§ Problems to work on:
**A)** Translate this sentence from the forum thread into French: "I don't mind the snow but hate it when it's slippery underfoot."
**B)** Write the next part of the forum thread, continuing directly after its last line.

§ Extract to read:
⟨

Hello there! What a wonderful welcome I've had - I'm quite overcome! Are you missing Scotland? And do you get home to see your mum? I visited America once, had a lovely time but wouldn't like to live there! But, once grandchildren arrive, life takes on a different meaning - we were going to be emigrating when we retired but our little grandson stole my heart and won't let go!

I think Halloween is dying out over here to some extent - child protection etc, nobody lets their child out of sight nowadays. It's a shame but not worth any risks!

We haven't had snow yet and we didn't have much in our area last year either - well, not in comparison to others! I don't mind the snow but hate it when it's slippery underfoot. I'll stay at home with my knitting! Hope your snow passes over quickly. Keep warm and cosy!
Liz


----------



## LizMiller (Oct 31, 2011)

KateB said:


> Hi Liz I'm from Ayrshire too - Largs. Where are you?


Hi Kate! I'm in West Kilbride, just a bus ride away from you - beware!! :lol:

I'm just finding my way around this list - keep in touch whilst I work out how to add you to my buddy list, if you would like that? Just say no, if you'd prefer - I'll understand!

Hope to meet you for real someday - there's a lovely little coffee shop in Largs!
Liz


----------



## LizMiller (Oct 31, 2011)

babybop said:


> Hi and welcome to our family.


Hi Babypop. Thanks for your kind welcome, nice to meet you!
Liz


----------



## LizMiller (Oct 31, 2011)

riobaby said:


> today was'nt to bad, pity about tonight the rain was quite bad!! those poor kids out for their halloween.. i have'nt had anyone at my door tonight. i think they all stayed in for the night


As they say in the Highlands, Janet, "it's a better day today!"


----------



## Littlenel (Aug 24, 2011)

Hi and welcome. I'm like you I love looking at all the pictures. I usually look while having my first cup of tea for the day!


----------



## cathie white (May 29, 2011)

Like many Canadians,I have lots of Scottish ancestors--McLeod, McDermid, McCorquandale, Armstrong, McKay, etc!
I've visited Scotland many times, and expect to be back, for a clan gathering at Dunvegan, in 2014.
Enjoy this site---welcome!


----------



## scotslass (Mar 18, 2011)

LizMiller said:


> scotslass said:
> 
> 
> > Hi Liz and welcome ... I too am from wonderful Scotland, grew up in Dunfermline and transplanted to the US in '83. Been in Idaho since '95. Mum is still in Rosyth, tried to get her to come live here but she won't ..
> ...

⟩

§ Listed entries:
⟨

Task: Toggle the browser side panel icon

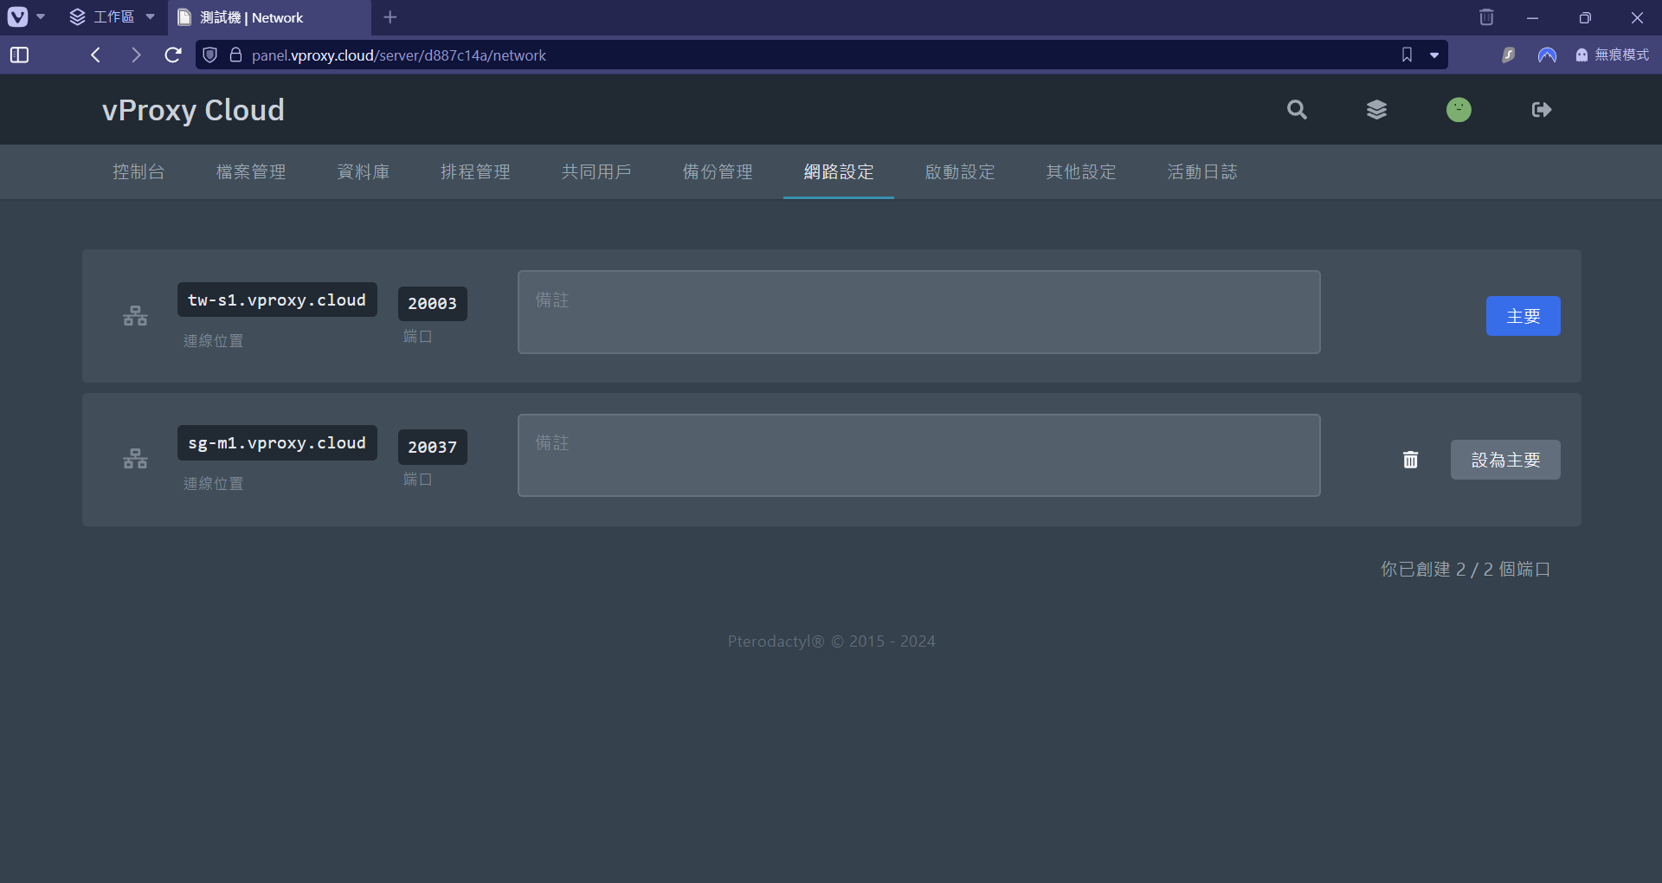Action: click(x=19, y=55)
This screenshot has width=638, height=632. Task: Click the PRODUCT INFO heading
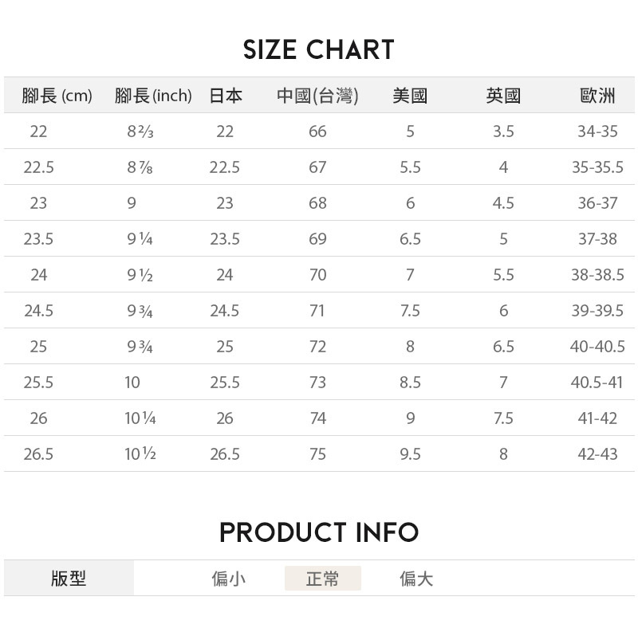coord(319,532)
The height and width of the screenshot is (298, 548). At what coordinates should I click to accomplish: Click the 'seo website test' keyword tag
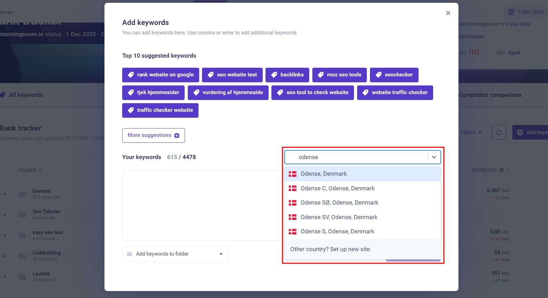tap(232, 75)
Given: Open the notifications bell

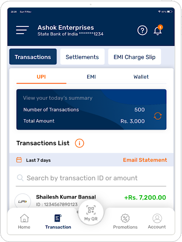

⟩

§ Answers to the exercises:
**A)** La neige ne me dérange pas, mais je déteste quand le sol est glissant sous les pieds.

**B)**
I do miss Scotland, the last time I was there was in March 2002, my step-dad was in n out of the hospital and wasn't going to be around much longer. I'm so glad I went, he passed away that summer. Mum was here at Christmas '07, that was the last time she came, she hasn't wanted to come out since then, between the cost and the travel time .. as she says, she's not getting any younger. We talk every week so she keeps me up to date on all the local news.


----------



## elaineadams (Oct 17, 2011)

LizMiller said:


> val hynson said:
> 
> 
> > I come from Fife, this site is just great. My cousin who lives in Norway also uses it, so friendly so helpful, I asked a question and got at least a dozen responses
> ...


Liz, I know what you mean about not having time...I've not got the frozen shoulder but full time work with one or two other commitments eats into the spare time. My boys refused to wear the jumpers I knitted once they hit their teens...apparently they weren't designer labels...even if they were designer knits!! My grandson doesn't like knitted jumpers, but likes the knitted novelty things, like egg cosies. So I just knit for me, and then if I see any nice novelty items I knit them as well to relieve the boredom. I've got a snowman on the go just now...I'll probably give it to the little girl next door.


----------



## Irish Lori (Mar 26, 2011)

Welcome Liz!! Glad to have you join us.


----------



## heatherh (Feb 2, 2011)

Welcome to KP Liz. As you already have seen we are a very friendly and welcoming crowd. I am now living in Colorado, USA via Montreal, Canada. I have plenty of Scottish roots. On my paternal side I have my roots traced back to the 1700's. I currently still have relatives in Alloa and also in Troon. I hope you enjoy your visits to KP. You will be meeting some extremely talented friends.

Heather


----------



## LizMiller (Oct 31, 2011)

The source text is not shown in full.